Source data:
┄┄┄┄┄┄┄┄┄┄

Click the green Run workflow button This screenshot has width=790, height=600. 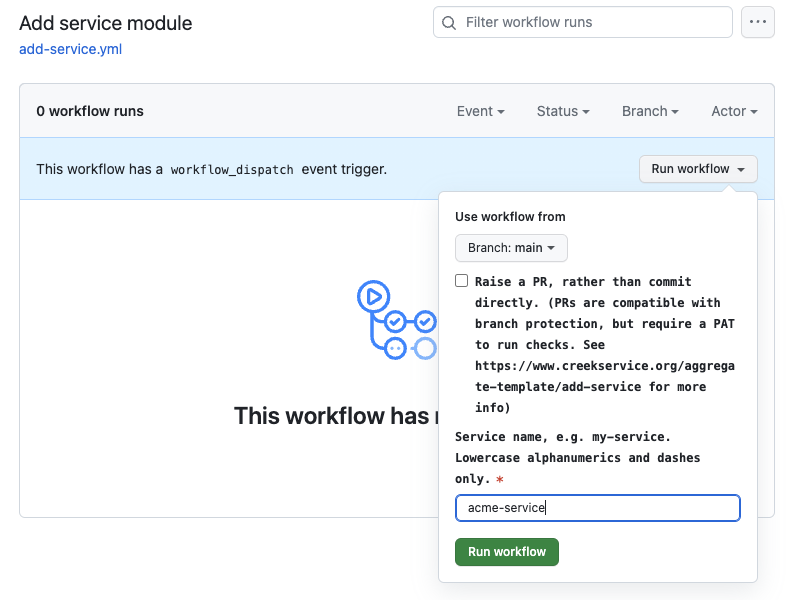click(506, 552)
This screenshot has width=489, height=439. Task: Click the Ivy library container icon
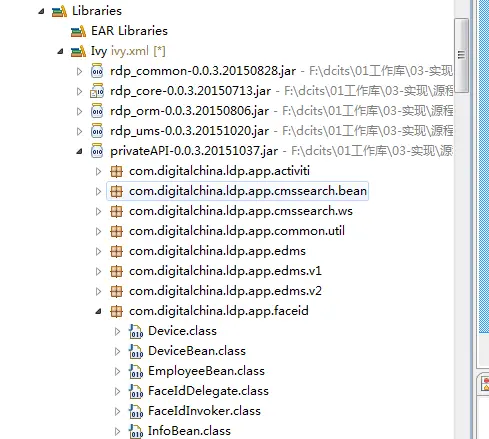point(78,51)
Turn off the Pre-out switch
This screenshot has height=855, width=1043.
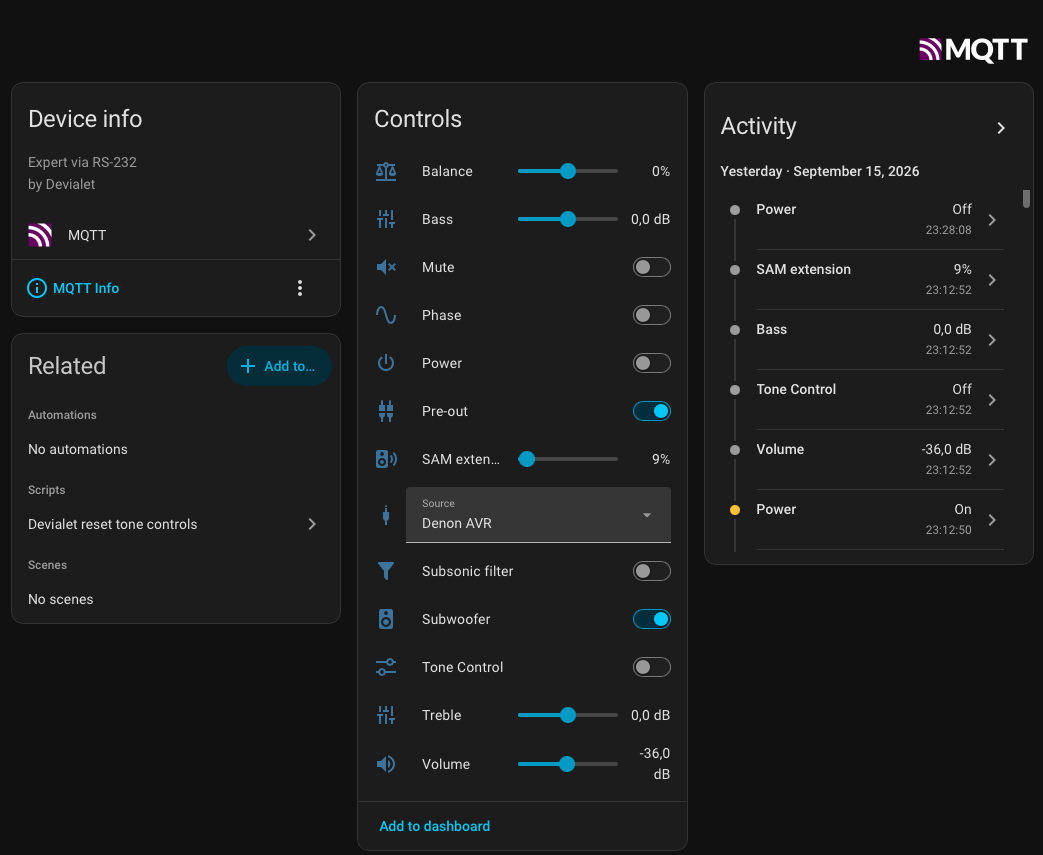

┄┄┄┄┄┄┄┄┄┄

Your objective: Leaving out all pictures, print exactly the lines above from the one containing "Turn off the Pre-out switch" through the last line of the entries.

Response to this exercise:
Turn off the Pre-out switch
This screenshot has height=855, width=1043.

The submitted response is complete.